■ Tugas yang Diberikan a
Tentukan apakah setiap pernyataan berikut sesuai dengan teks bacaan, lalu jawab ya atau tidak disertai kutipan persis dari teks yang menjadi dasar jawaban. (i) Kapitulasi Tuntang ditandatangani pada tahun 1811. (ii) Raffles membagi Pulau Jawa menjadi 20 karesidenan. (iii) Raffles meninggalkan Indonesia pada tahun 1814.
□ □ □ □
Untuk memperoleh dana, Daendels menjual tanah-tanah kepada orang-orang
swasta. Akibatnya, tanah-tanah partikelir mulai bermunculan di sekitar
Batavia, Bogor, Indramayu, Pamanukan, Besuki, dan sebagainya. Bahkan,
rumahnya sendiri di Bogor dijual kepada pemerintah, tetapi rumah itu
tetap ditempatinya sebagai rumah tinggalnya. Tindakan dan kekejaman
Daendels tersebut menyebabkan raja-raja Banten dan Mataram memusuhinya.
Untuk menutup utang-utang Belanda dan biaya-biaya pembaharuan tersebut,
Daendels kembali menjual tanah negara beserta isinya kepada swasta,
sehingga timbullah system tuan tanah di Jawa yang bertindak sebagai raja
daerah, misalnya di sekitar Batavia dan Probolinggo. Kekejaman Daendels
tersebut terdengar sampai ke Prancis. Akhirnya, dia dipanggil pulang
karena dianggap memerintah secara autokrasi dan Indonesia diperintah
oleh Jansens.
3. MASA KEKUASAAN INGGRIS
Keberhasilan Inggris mengalahkan Prancis di Eropa menyebabkan kekuasaan
Belanda atas Indonesia bergeser ke tangan Inggris. Untuk itulah
ditandatangani Kapitulasi Tuntang (1811) yang isinya Belanda menyerahkan
Indonesia ke tangan Inggris dari tangan Jansens kepada Thomas Stamford
Raffles, seorang Letnan Gubernur Jenderal Inggris untuk Indonesia. Oleh
karena itu, beralihlah Indonesia dari tangan Belanda ke tangan Inggris.
Adapun langkah-langkah yang diambil Raffles adalah
a. membagi Pulau Jawa menjadi 16 karesidenan,
b. para bupati dijadikan pegawai negeri,
c. melaksanakan perdagangan bebas,
d. melaksanakan land rente (pajak sewa tanah) dan Raffles menjual tanah kepada swasta,
e. menghapuskan perbudakan, dan
f. kekuasaan para raja dikurangi. Di Yogyakarta, Pangeran Notokusumo
diangkat sebagai Paku Alam (1813). Akibatnya, Mataram Yogyakarta pecah
menjadi dua, yakni Kasultanan Yogyakarta di bawah HB III dan Paku Alaman
di bawah Paku Alam I.
Pada tanggal 13 Agustus 1814, di Eropa ditandatangani Perjanjian London oleh
Inggris dan Belanda yang isinya Belanda memperoleh kembali sebagian besar daerah
koloninya, termasuk Indonesia. Oleh karena itu pada tahun 1816, Raffles meninggalkan
Indonesia dan Belanda kembali berkuasa di Indonesia.
□ □ □ □
■ Tugas yang Diberikan b
Keluarkan sebagai daftar JSON berisi string, dengan satu string untuk setiap baris, baris-baris data di bawah ini. Mulailah dari baris pertama data hingga baris yang memuat "point(382,183)", dan jangan sertakan baris kosong.

■ Masukan Tugas
□ □ □ □
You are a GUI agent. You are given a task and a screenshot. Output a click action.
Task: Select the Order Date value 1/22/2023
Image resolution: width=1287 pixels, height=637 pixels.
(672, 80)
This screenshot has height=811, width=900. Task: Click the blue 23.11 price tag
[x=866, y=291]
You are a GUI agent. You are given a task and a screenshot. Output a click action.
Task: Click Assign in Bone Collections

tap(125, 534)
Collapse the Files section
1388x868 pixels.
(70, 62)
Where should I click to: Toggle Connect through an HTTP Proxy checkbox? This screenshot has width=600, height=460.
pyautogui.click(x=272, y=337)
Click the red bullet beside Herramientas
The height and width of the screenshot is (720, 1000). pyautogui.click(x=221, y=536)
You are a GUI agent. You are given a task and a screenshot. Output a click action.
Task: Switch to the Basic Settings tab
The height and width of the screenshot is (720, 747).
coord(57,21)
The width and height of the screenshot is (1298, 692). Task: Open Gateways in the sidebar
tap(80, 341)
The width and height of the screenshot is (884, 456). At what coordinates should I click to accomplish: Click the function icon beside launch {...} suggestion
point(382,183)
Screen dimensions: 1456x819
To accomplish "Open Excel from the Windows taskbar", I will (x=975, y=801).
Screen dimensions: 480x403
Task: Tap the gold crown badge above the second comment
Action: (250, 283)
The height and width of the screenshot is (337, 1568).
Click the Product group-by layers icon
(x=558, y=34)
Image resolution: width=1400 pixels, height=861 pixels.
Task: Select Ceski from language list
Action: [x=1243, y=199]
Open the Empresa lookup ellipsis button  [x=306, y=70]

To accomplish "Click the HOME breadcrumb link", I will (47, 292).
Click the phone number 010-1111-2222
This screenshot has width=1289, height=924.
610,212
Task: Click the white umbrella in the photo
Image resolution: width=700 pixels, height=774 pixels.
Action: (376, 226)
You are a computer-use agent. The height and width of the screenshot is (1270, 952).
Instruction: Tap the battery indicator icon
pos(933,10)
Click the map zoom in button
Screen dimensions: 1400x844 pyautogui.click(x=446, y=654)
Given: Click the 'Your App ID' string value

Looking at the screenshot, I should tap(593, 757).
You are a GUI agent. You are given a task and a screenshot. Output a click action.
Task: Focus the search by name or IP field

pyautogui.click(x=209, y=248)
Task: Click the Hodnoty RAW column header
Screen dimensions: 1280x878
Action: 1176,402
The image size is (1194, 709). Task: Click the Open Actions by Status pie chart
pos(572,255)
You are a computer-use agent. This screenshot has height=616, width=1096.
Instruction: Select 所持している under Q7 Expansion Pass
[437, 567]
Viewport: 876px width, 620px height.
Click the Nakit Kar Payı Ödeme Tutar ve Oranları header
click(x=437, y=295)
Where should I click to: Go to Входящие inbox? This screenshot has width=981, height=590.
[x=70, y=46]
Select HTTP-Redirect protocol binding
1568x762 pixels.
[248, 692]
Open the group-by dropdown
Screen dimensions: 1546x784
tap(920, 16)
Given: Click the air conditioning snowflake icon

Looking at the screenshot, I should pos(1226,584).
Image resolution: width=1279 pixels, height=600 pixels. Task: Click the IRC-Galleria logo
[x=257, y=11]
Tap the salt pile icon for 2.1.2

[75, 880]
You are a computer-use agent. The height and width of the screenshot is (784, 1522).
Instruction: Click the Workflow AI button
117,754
□ □ □ □
■ Penyelesaian a
(i) Ya: "ditandatangani Kapitulasi Tuntang (1811)"
(ii) Tidak: "membagi Pulau Jawa menjadi 16 karesidenan"
(iii) Tidak: "pada tahun 1816, Raffles meninggalkan Indonesia"

■ Penyelesaian b
[
  "You are a GUI agent. You are given a task and a screenshot. Output a click action.",
  "Task: Select the Order Date value 1/22/2023",
  "Image resolution: width=1287 pixels, height=637 pixels.",
  "(672, 80)",
  "This screenshot has height=811, width=900. Task: Click the blue 23.11 price tag",
  "[x=866, y=291]",
  "You are a GUI agent. You are given a task and a screenshot. Output a click action.",
  "Task: Click Assign in Bone Collections",
  "tap(125, 534)",
  "Collapse the Files section",
  "1388x868 pixels.",
  "(70, 62)",
  "Where should I click to: Toggle Connect through an HTTP Proxy checkbox? This screenshot has width=600, height=460.",
  "pyautogui.click(x=272, y=337)",
  "Click the red bullet beside Herramientas",
  "The height and width of the screenshot is (720, 1000). pyautogui.click(x=221, y=536)",
  "You are a GUI agent. You are given a task and a screenshot. Output a click action.",
  "Task: Switch to the Basic Settings tab",
  "The height and width of the screenshot is (720, 747).",
  "coord(57,21)",
  "The width and height of the screenshot is (1298, 692). Task: Open Gateways in the sidebar",
  "tap(80, 341)",
  "The width and height of the screenshot is (884, 456). At what coordinates should I click to accomplish: Click the function icon beside launch {...} suggestion",
  "point(382,183)"
]